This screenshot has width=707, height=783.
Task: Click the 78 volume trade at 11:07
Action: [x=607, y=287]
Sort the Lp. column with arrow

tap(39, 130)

# # # # #

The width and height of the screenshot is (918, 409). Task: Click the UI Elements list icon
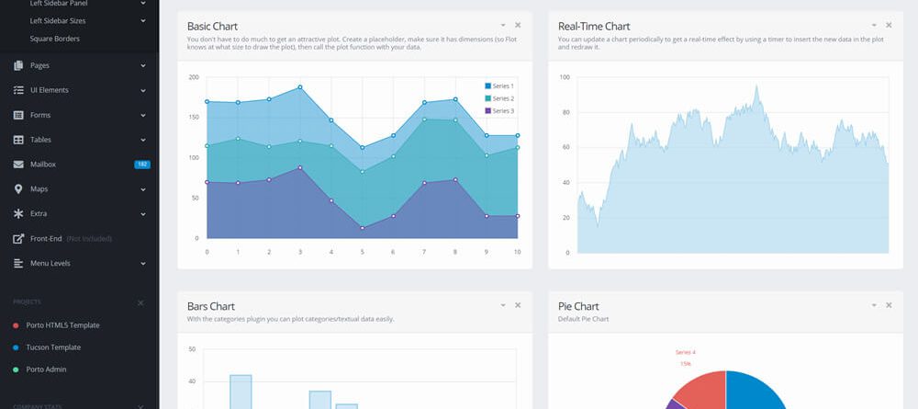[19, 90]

# # # # #

* WHAT YOU WILL DO: Copy each line of the entries above that contains the string "screenshot", treating uppercase and lowercase letters as different.

* RESULT:
This screenshot has width=707, height=783.
The width and height of the screenshot is (918, 409). Task: Click the UI Elements list icon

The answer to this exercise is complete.